-- Opening Marker --

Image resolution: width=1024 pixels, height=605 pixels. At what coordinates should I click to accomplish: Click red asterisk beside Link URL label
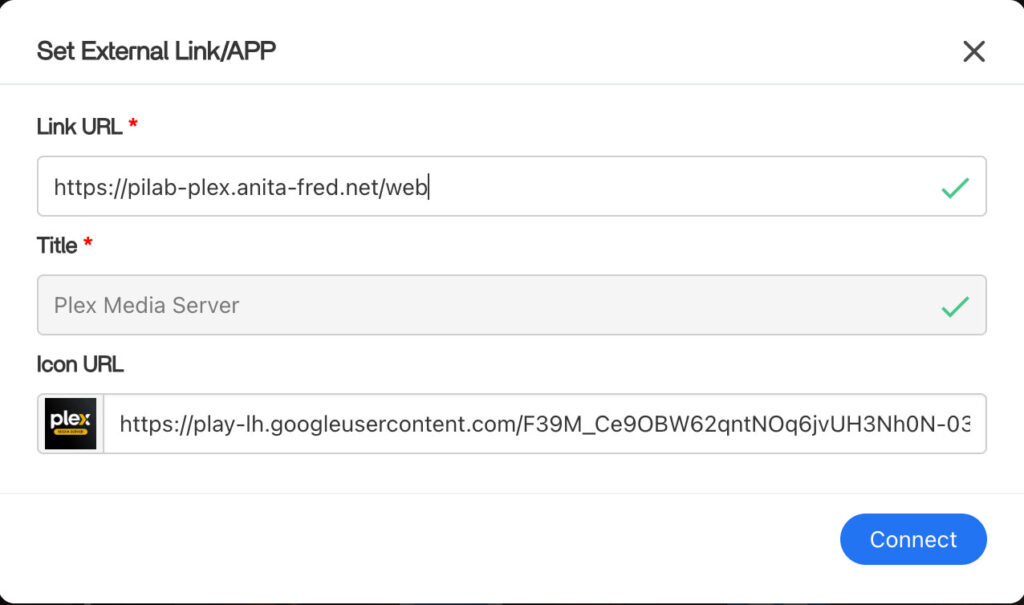(133, 126)

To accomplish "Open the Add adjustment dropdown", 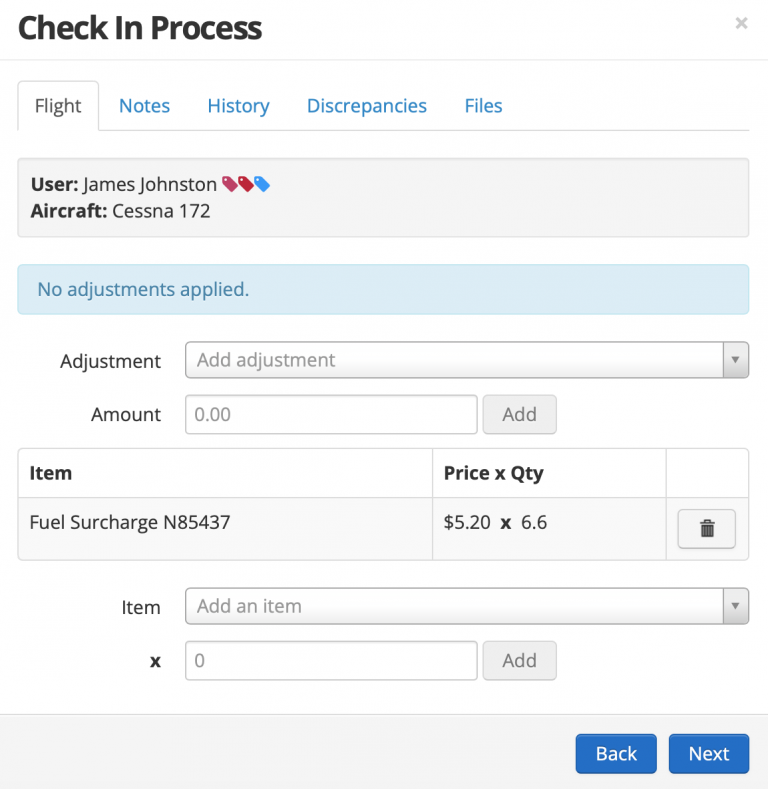I will point(466,360).
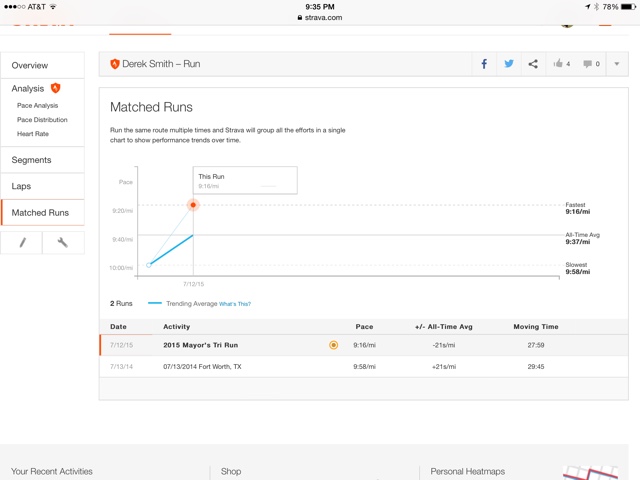Screen dimensions: 640x480
Task: Switch to the Segments tab
Action: point(31,160)
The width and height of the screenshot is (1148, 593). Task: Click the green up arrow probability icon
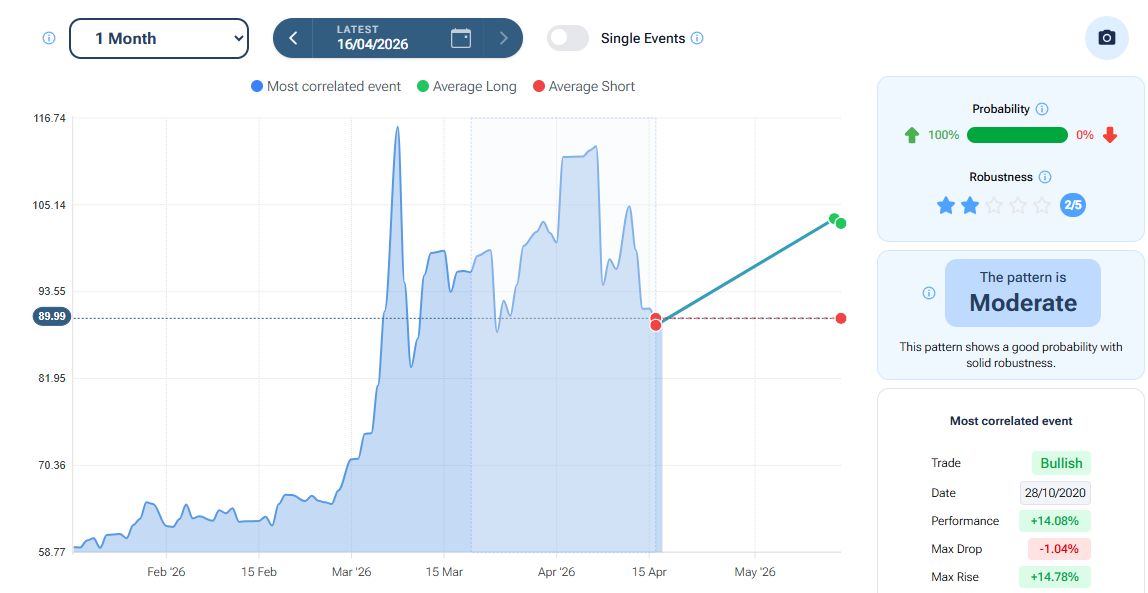911,135
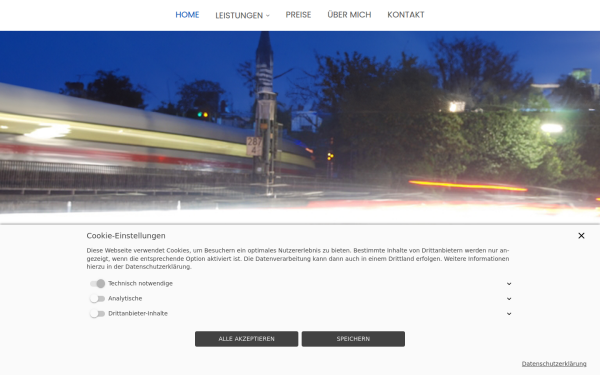Screen dimensions: 600x375
Task: Open the Über Mich page
Action: coord(349,15)
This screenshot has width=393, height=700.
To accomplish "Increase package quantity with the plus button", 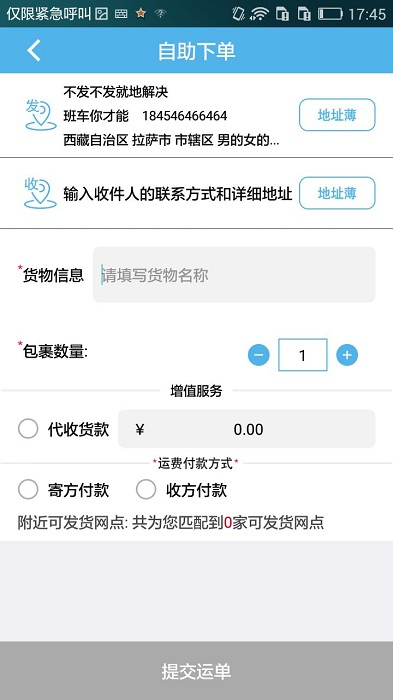I will click(x=347, y=355).
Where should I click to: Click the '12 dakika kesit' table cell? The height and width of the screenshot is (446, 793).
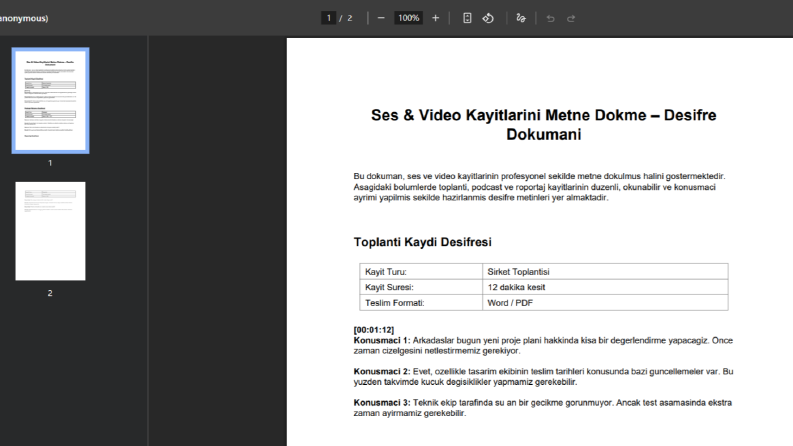(605, 287)
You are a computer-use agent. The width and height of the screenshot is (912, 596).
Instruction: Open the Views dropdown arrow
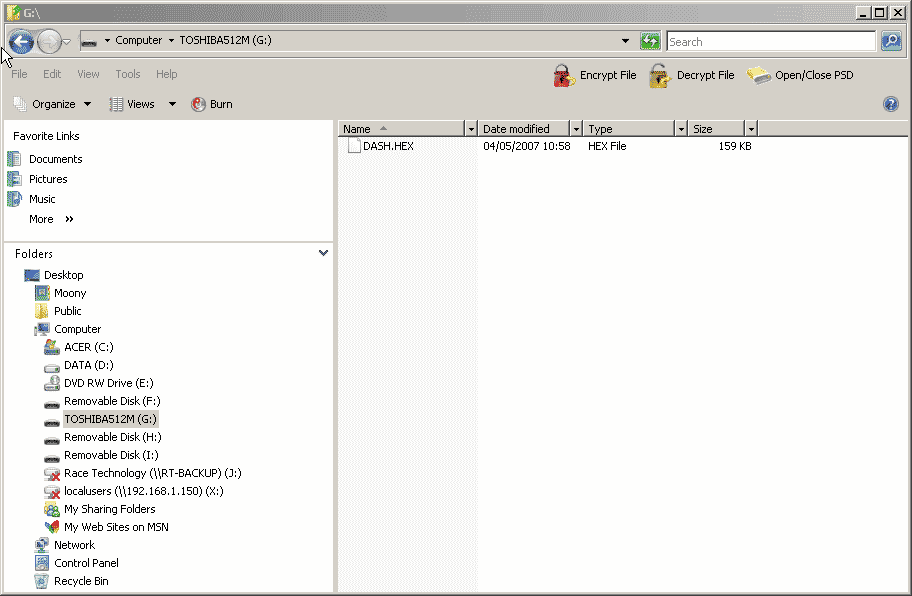pyautogui.click(x=172, y=104)
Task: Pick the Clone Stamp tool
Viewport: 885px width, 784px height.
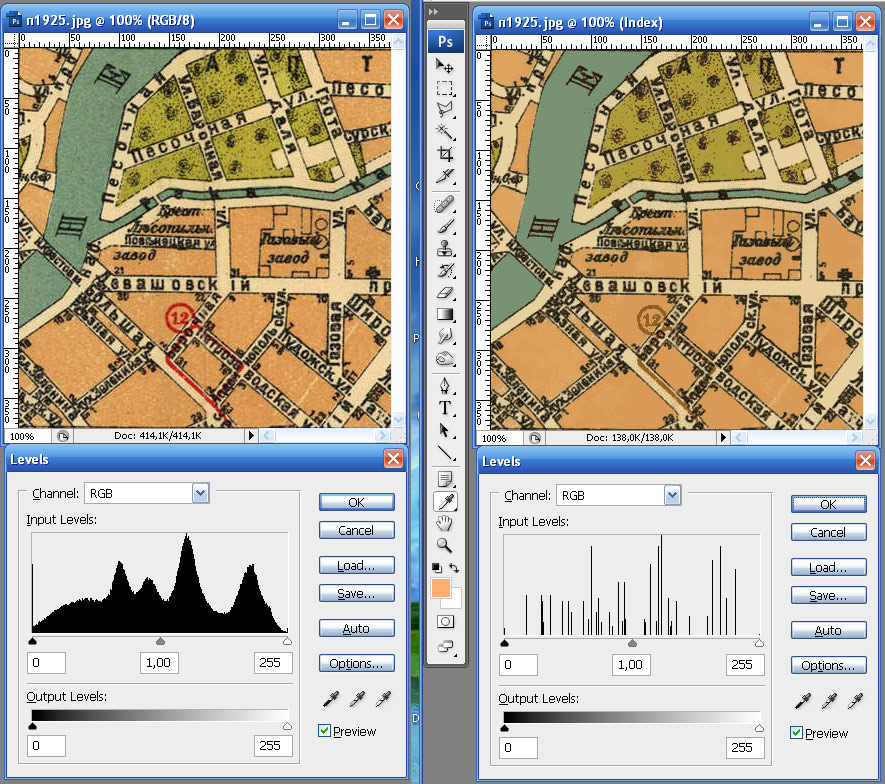Action: coord(445,250)
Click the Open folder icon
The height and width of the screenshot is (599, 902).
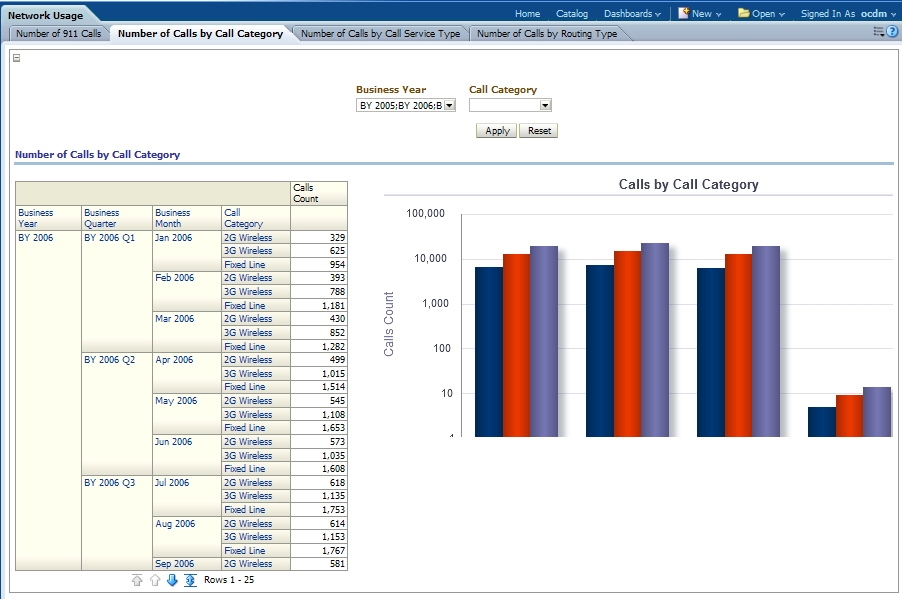pyautogui.click(x=743, y=13)
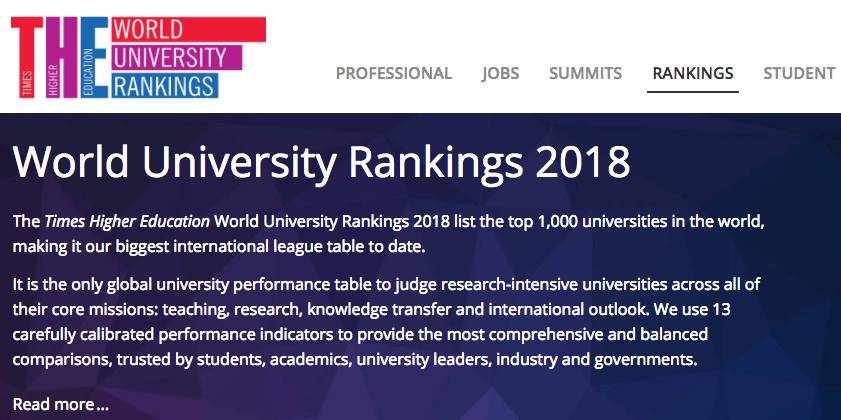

-- Closing Marker --

__Task brief__.
Set down exactly, from the line that contains "Click the Open folder icon" through the last line of the data, each line as it stands, and leave the pictures out.

__Solution to this task__.
Click the Open folder icon
The height and width of the screenshot is (599, 902).
pyautogui.click(x=743, y=13)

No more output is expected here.